**JOB:** Copy the lines below word for word, from the line that contains "You are a computer-use agent. Viewport: 1503px" through the line that contains "coord(454,606)", including both of those lines.

(Entries for finding words and elements)
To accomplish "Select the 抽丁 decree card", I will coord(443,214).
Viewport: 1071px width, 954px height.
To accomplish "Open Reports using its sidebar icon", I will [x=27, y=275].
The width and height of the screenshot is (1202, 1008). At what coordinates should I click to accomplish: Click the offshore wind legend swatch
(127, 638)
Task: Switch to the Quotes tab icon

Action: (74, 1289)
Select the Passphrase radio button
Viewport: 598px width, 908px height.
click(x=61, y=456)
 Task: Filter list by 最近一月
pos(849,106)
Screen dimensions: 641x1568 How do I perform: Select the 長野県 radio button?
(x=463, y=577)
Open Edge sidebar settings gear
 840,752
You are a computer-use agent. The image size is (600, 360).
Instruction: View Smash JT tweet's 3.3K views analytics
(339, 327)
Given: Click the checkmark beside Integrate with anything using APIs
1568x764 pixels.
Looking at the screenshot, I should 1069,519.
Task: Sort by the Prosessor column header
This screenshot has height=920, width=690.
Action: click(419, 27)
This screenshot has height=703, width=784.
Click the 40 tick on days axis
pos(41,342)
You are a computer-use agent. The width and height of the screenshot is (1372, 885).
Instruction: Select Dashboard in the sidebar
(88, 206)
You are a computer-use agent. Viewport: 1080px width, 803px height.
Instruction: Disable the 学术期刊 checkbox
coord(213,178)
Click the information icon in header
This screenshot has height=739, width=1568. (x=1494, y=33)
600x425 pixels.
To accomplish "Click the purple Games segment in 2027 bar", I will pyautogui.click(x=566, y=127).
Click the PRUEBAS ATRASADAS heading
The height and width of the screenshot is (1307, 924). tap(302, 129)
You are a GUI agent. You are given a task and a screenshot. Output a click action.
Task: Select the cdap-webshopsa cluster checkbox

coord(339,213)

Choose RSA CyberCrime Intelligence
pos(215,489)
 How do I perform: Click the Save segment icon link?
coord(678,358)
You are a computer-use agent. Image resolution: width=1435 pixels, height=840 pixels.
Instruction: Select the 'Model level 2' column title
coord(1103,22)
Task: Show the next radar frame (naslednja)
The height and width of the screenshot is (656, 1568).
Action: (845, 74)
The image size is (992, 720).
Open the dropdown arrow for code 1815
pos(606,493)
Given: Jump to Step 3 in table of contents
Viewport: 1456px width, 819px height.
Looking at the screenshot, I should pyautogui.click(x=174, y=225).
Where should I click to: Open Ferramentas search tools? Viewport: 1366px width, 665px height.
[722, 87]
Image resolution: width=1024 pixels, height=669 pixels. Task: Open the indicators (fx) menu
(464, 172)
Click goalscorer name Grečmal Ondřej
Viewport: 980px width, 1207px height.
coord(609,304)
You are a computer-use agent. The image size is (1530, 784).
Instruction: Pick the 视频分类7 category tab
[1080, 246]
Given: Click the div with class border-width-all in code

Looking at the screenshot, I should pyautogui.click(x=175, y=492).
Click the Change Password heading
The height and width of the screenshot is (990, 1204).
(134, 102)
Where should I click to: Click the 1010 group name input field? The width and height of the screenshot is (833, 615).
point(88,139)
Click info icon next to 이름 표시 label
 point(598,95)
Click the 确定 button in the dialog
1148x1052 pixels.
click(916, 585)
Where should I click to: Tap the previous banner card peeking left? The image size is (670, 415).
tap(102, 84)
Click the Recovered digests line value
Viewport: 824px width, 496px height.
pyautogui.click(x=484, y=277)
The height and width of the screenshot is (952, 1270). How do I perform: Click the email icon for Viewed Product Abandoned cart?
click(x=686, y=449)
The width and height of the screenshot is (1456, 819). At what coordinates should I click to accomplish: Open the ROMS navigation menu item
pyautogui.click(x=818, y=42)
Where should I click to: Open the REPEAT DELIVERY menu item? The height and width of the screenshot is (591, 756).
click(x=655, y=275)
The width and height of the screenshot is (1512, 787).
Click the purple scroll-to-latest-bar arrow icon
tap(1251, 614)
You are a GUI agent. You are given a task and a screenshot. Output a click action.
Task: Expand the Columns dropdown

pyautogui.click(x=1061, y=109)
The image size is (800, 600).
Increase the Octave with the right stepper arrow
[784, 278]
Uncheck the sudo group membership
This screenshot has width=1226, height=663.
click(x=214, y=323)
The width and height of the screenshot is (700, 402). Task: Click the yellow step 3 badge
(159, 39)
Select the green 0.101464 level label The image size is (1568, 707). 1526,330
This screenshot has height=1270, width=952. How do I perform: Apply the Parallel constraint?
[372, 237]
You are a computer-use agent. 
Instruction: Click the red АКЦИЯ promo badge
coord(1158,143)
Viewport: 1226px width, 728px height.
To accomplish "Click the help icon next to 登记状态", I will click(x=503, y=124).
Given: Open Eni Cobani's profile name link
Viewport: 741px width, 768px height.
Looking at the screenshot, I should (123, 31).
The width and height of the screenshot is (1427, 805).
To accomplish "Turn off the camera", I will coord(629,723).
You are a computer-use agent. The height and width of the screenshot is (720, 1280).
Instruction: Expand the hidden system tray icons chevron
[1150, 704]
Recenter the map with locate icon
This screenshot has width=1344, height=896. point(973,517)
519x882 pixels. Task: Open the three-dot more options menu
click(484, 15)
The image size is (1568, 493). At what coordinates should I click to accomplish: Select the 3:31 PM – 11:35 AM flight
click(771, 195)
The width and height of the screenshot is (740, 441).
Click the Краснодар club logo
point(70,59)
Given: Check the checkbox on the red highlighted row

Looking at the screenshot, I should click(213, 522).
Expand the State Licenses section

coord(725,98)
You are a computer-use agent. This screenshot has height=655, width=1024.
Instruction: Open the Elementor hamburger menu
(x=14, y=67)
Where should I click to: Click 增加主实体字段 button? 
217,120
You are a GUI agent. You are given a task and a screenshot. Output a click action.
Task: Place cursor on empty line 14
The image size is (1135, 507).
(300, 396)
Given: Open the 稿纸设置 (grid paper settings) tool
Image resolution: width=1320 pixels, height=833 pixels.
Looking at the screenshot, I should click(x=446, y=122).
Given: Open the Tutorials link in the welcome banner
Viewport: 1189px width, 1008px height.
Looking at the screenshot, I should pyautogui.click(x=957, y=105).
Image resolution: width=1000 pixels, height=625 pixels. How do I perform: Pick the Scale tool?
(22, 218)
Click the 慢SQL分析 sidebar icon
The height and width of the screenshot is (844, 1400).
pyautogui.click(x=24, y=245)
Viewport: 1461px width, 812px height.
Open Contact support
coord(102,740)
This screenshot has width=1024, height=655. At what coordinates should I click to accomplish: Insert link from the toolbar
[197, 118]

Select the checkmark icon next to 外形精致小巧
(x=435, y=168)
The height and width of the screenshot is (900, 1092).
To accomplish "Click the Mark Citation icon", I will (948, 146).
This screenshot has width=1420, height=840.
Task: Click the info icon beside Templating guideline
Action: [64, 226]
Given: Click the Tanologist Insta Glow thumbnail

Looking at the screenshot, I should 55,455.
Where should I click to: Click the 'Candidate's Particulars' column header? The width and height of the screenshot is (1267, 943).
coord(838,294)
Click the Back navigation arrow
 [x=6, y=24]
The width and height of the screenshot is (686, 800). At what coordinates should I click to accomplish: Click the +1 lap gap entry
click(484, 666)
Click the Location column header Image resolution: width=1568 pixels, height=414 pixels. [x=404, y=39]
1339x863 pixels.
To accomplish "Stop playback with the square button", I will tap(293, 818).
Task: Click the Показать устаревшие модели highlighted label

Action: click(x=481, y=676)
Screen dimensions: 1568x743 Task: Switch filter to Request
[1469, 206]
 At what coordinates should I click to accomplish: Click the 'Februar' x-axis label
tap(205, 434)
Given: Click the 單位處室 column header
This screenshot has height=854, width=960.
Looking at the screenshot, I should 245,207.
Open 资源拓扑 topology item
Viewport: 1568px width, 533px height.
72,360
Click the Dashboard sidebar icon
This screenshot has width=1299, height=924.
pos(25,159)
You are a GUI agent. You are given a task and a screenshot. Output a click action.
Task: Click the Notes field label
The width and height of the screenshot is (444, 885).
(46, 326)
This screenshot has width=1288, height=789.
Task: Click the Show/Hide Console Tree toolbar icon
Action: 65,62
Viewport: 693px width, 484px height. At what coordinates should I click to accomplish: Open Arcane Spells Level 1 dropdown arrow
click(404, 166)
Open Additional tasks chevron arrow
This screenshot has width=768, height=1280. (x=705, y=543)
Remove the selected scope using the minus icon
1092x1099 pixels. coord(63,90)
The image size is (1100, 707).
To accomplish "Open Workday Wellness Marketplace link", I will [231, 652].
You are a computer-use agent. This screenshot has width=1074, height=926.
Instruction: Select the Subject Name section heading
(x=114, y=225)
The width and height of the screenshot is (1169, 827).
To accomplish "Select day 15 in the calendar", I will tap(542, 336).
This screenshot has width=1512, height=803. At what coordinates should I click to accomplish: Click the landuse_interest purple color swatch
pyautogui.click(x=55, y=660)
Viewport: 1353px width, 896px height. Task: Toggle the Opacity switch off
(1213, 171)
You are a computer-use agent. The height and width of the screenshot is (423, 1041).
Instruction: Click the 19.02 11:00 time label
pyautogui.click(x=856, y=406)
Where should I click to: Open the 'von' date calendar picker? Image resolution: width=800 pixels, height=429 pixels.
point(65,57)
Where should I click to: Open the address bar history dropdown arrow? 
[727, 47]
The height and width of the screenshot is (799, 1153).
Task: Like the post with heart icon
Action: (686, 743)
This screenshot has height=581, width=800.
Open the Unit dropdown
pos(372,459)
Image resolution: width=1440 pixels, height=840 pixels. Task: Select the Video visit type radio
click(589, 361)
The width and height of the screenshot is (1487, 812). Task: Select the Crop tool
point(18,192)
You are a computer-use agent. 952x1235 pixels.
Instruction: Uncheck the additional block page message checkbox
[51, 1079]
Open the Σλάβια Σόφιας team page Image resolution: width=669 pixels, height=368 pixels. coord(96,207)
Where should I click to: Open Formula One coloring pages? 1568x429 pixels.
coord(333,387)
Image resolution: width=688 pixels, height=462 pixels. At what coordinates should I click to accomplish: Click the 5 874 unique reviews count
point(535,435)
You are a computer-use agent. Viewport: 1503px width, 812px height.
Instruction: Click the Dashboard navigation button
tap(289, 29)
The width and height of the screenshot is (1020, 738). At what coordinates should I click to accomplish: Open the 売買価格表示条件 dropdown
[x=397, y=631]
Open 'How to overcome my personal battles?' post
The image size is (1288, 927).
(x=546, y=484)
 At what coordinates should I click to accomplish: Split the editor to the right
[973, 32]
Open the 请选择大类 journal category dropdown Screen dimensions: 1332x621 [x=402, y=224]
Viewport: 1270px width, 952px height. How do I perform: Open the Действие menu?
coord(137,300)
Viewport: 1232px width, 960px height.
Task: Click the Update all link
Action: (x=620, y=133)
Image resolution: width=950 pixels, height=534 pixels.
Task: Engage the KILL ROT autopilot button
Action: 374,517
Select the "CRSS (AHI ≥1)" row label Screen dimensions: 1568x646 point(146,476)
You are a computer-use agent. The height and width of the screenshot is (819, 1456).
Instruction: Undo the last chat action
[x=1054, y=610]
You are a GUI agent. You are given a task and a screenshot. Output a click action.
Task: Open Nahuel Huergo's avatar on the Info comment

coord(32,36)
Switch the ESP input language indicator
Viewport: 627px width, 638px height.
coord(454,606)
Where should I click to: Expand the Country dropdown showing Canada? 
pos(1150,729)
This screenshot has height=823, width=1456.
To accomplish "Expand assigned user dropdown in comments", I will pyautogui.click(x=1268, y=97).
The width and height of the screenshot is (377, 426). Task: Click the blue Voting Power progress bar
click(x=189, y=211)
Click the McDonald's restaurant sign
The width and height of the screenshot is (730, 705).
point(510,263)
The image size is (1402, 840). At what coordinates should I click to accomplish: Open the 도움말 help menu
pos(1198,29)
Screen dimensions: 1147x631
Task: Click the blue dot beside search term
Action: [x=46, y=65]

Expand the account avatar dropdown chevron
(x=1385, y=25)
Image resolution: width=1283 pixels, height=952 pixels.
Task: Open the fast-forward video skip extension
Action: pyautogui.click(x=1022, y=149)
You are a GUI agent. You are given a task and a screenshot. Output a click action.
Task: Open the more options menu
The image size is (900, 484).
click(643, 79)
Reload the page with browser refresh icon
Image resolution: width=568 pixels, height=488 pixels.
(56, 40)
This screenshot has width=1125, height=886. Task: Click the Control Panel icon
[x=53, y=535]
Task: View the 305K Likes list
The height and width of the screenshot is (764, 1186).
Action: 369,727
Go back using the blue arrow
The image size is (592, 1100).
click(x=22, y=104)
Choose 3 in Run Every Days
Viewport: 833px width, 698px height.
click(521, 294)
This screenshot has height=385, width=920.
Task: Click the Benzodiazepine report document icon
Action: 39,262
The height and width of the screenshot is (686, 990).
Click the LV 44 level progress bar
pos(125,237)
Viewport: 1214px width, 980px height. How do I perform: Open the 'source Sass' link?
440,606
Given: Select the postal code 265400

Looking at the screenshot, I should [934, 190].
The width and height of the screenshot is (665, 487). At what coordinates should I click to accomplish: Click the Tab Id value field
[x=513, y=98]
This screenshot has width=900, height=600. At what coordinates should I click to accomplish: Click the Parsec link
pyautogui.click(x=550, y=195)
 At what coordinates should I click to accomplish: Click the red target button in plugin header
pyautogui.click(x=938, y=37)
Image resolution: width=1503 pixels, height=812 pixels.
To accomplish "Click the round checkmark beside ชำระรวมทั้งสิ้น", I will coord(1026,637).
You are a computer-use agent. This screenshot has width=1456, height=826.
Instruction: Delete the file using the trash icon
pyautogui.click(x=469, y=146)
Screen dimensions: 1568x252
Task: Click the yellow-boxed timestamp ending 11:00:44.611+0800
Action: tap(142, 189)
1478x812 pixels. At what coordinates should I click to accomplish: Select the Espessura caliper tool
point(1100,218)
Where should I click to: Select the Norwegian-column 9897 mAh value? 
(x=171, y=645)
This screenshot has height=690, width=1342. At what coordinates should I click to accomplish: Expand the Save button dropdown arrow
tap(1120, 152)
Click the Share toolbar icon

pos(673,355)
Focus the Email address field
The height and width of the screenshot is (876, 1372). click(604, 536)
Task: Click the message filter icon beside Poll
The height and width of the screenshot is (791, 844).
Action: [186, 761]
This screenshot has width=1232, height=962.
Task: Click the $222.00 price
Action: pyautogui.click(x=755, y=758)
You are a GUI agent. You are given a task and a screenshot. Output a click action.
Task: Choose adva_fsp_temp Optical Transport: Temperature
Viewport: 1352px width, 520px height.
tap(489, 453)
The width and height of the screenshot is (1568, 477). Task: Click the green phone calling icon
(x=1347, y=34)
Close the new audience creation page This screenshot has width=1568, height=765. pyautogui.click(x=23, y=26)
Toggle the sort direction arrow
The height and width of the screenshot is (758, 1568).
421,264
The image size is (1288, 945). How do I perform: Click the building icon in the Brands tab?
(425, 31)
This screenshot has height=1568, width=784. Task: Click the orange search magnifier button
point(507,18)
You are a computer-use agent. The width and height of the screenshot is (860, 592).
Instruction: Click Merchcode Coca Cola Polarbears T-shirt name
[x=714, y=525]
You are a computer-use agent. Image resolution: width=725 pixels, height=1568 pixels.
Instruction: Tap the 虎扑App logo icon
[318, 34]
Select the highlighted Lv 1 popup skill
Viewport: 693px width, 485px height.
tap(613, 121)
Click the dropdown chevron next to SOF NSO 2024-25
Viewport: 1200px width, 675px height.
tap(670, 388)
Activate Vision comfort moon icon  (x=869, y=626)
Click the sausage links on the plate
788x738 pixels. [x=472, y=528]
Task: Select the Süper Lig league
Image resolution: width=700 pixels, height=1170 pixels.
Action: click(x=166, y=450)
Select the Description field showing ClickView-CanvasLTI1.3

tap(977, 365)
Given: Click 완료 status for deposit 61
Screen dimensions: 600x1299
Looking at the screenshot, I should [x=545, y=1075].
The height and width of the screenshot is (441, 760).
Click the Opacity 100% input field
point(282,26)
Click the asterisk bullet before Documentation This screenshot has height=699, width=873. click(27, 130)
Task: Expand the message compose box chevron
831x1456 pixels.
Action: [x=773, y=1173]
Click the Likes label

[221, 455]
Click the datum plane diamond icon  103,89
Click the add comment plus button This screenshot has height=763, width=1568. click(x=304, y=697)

**ANSWER TO THIS TASK:**
You are a computer-use agent. Viewport: 1503px width, 812px height.
Instruction: Click the Dashboard navigation button
tap(289, 29)
The width and height of the screenshot is (1020, 738). At what coordinates should I click to accomplish: Open the 売買価格表示条件 dropdown
[x=397, y=631]
Open 'How to overcome my personal battles?' post
The image size is (1288, 927).
(x=546, y=484)
 At what coordinates should I click to accomplish: Split the editor to the right
[973, 32]
Open the 请选择大类 journal category dropdown Screen dimensions: 1332x621 [x=402, y=224]
Viewport: 1270px width, 952px height. How do I perform: Open the Действие menu?
coord(137,300)
Viewport: 1232px width, 960px height.
Task: Click the Update all link
Action: (x=620, y=133)
Image resolution: width=950 pixels, height=534 pixels.
Task: Engage the KILL ROT autopilot button
Action: 374,517
Select the "CRSS (AHI ≥1)" row label Screen dimensions: 1568x646 point(146,476)
You are a computer-use agent. The height and width of the screenshot is (819, 1456).
Instruction: Undo the last chat action
[x=1054, y=610]
You are a GUI agent. You are given a task and a screenshot. Output a click action.
Task: Open Nahuel Huergo's avatar on the Info comment

coord(32,36)
Switch the ESP input language indicator
Viewport: 627px width, 638px height.
coord(454,606)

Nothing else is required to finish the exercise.